Problem Statement

Given are two sequences of length $N$ each: $A = (A_1, A_2, A_3, \\dots, A_N)$ and $B = (B_1, B_2, B_3, \\dots, B_N)$.
Determine whether it is possible to make $A$ equal $B$ by repeatedly doing the operation below (possibly zero times). If it is possible, find the minimum number of operations required to do so.

• Choose an integer $i$ such that $1 \\le i \\lt N$, and do the following in order:
  • swap $A_i$ and $A_{i + 1}$;
  • add $1$ to $A_i$;
  • subtract $1$ from $A_{i + 1}$.

Constraints

• $2 \\le N \\le 2 \\times 10^5$
• $0 \\le A_i \\le 10^9$
• $0 \\le B_i \\le 10^9$
• All values in input are integers.

Input

Input is given from Standard Input in the following format:

$N$ $A_1$ $A_2$ $A_3$ $\\dots$ $A_N$ $B_1$ $B_2$ $B_3$ $\\dots$ $B_N$

Output

If it is impossible to make $A$ equal $B$, print -1.
Otherwise, print the minimum number of operations required to do so.

Sample Input 1

3
3 1 4
6 2 0

Sample Output 1

2

We can match $A$ with $B$ in two operations, as follows:

• First, do the operation with $i = 2$, making $A = (3, 5, 0)$.
• Next, do the operation with $i = 1$, making $A = (6, 2, 0)$.
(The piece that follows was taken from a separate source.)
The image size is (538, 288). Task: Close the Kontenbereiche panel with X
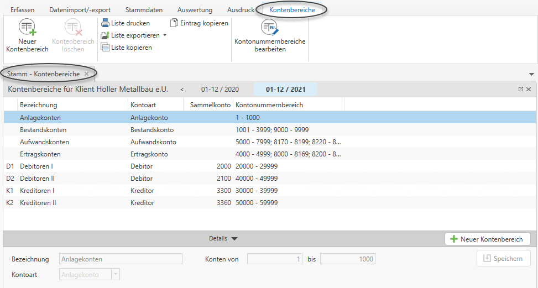click(x=529, y=89)
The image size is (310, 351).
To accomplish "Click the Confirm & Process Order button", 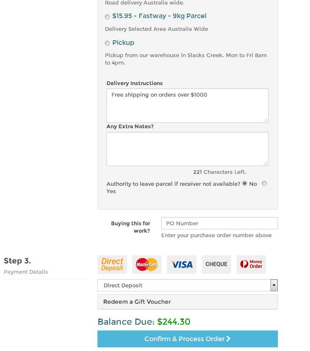I will click(x=187, y=339).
We cannot meet our objective in one or fewer operations.

Sample Input 2

3
1 1 1
1 1 2

Sample Output 2

-1

In this case, it is impossible to match $A$ with $B$.

Sample Input 3

5
5 4 1 3 2
5 4 1 3 2

Sample Output 3

0

$A$ may equal $B$ before doing any operation.

Sample Input 4

6
8 5 4 7 4 5
10 5 6 7 4 1

Sample Output 4

7